Mirena's voice dropped to a whisper. "I know."

Arik turned back to her. His eyes had that old miner steel in them now, the kind that only showed when the roof of a tunnel started to crack.

"I asked one of the guild guards if he recognized the design of the capsule," he said.

Her blood ran cold.

"You what?"

"I didn't say it was ours. I just asked."

"And?"

"He went quiet. Said it sounded like something from a restricted zone. Black Archive material. Tech that was supposed to be lost. Or buried."

Mirena's breath caught. "You told him about the child?"

"No," Arik snapped. "I'm not stupid."

He stepped closer, voice rough now. "But Mirena, we can't keep pretending. He's not a normal kid. He's not even just smart. He's either engineered or trained. Or something older. And people are starting to notice."
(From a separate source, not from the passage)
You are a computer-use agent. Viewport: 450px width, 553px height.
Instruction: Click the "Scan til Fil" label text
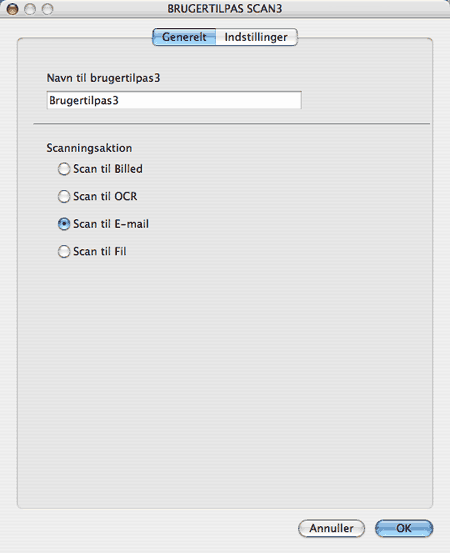[x=100, y=251]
Mirena's eyes welled, but her jaw locked.

"I don't care what he is," she whispered. "He's ours."

Arik didn't speak.

Kael made a soft noise, not a cry, but a tone. A sound like two low syllables strung together. Both parents froze.

He had never done that before.

Kael stood slowly, walked to the edge of the room, and placed his small hand on the wall, right on top of the buried electrical conduit that had shorted out two days earlier.

The power blinked once. Then steadied.

Mirena and Arik stared.

The boy looked back over his shoulder at them and smiled, small and gentle, like a question had been answered.

Then he sat back down and resumed stacking coils.